コロナで進む労働の自動化「8500万人失業」の指摘も

パンデミック宣言(3月11日)からはや8カ月、世界の感染者数は4700万人を超え、死者は120万人を超えた。至近の報道では、南アジアやアフリカ地域の感染爆発、さらには第2波の拡大期を迎えている欧州各国のロックダウン等も報じられる中、拡大防止と経済の両立に向けた各国の思考錯誤が続いている。

このような中、『世界経済フォーラム』が発表(10月21日)した“仕事の未来2020”が世界の関心事となっているが、このレポートは、約300のグローバル企業(全社従業員の合計は800万人)への調査をベースに、技術革新が労働市場に与える影響をまとめたものである。

その概要は、

(1)コロナ禍により労働の自動化が急伸し、2025年までに8500万人が失職。その職種は、データ入力、秘書、給与・会計、営業や総務

(2)ロボット革命により9700万人分の新たな仕事が創出される。

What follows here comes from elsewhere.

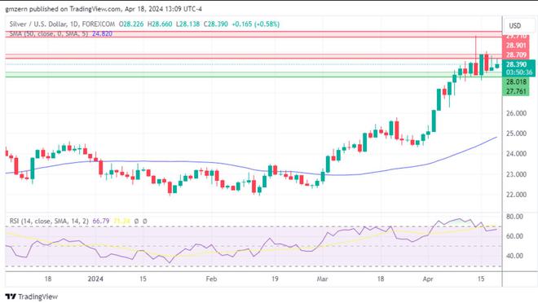538x303 pixels.
Task: Select the 28.709 resistance price label
Action: click(516, 55)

リスクにさらされるコミュニティーに対する企業や政府の支援が必要

(3)2025年には、分析思考力や創造性、柔軟性といったスキルの需要が増大し、データやAI、コンテンツ、クラウドコンピューティングにかかわる求人が増加する

(4)競争力を持った企業として生き残る条件は、従業員のリスキリング(再訓練)とスキル向上への投資

──の4点であるが、多くのメディアが報じた『8500万人の失業』もさることながら、近い将来において需要が高まる仕事やスキルとともに、改めて“リスキリング(再訓練)”の重要性が強調されている点を凝視しておきたい。

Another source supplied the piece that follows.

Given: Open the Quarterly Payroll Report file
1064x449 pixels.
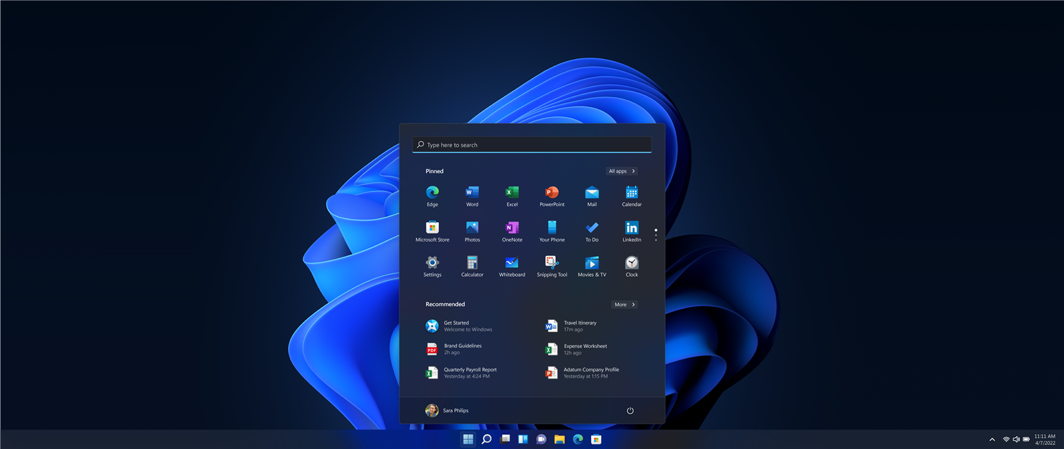Looking at the screenshot, I should [x=469, y=373].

特に、公的資金の活用企業が2割にとどまる現状とともに、(1)失業時の強力なセーフティーネットの整備(2)トレーニングシステムの改善(3)投資を呼び込むインセンティブの重要性(4)マネジメント・指導・意思決定・コミュニケーション等のタスクでは人間の相対的な優位性が保持される(5)エンジニアリング・クラウドコンピューティング・製品開発等の分野、グリーンエコノミー、データやAIにかかわる職種の需要が高まる──との指摘であり、介護・保育・看護などの“ケアエコノミー”、第4次産業革命関連の“テクノロジー業界”“コンテンツ創造の分野”で『9700万人分の新たな仕事が生み出される』との推計を含め、今後の重要な視点として留意しておきたい。

危機を乗り越えるため労使の知恵出しが不可欠

さて、この時期、日本企業の多くが「中間決算」を発表するタイミングにあるがコロナ禍の影響を受けて大幅な「減収・減益基調」となっている。

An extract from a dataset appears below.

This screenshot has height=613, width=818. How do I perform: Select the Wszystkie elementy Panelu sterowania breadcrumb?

失業・廃業の急増や人員整理、採用内定の取り消しや自死の増大等が連日報道される中、情報労連傘下の各加盟組合、とりわけ、中小組合に対置する企業の業績悪化は顕著であり、まさに“正念場”を迎えている企業も少なくない。

この間、情報労連としては、スケールメリットを生かした支援策等、進めてきたところであるが、今こそ、“乗り越えるために何をなすべきか”労使の知恵出しが不可欠な時期。十分な論議と認識合わせを要請しておきたい。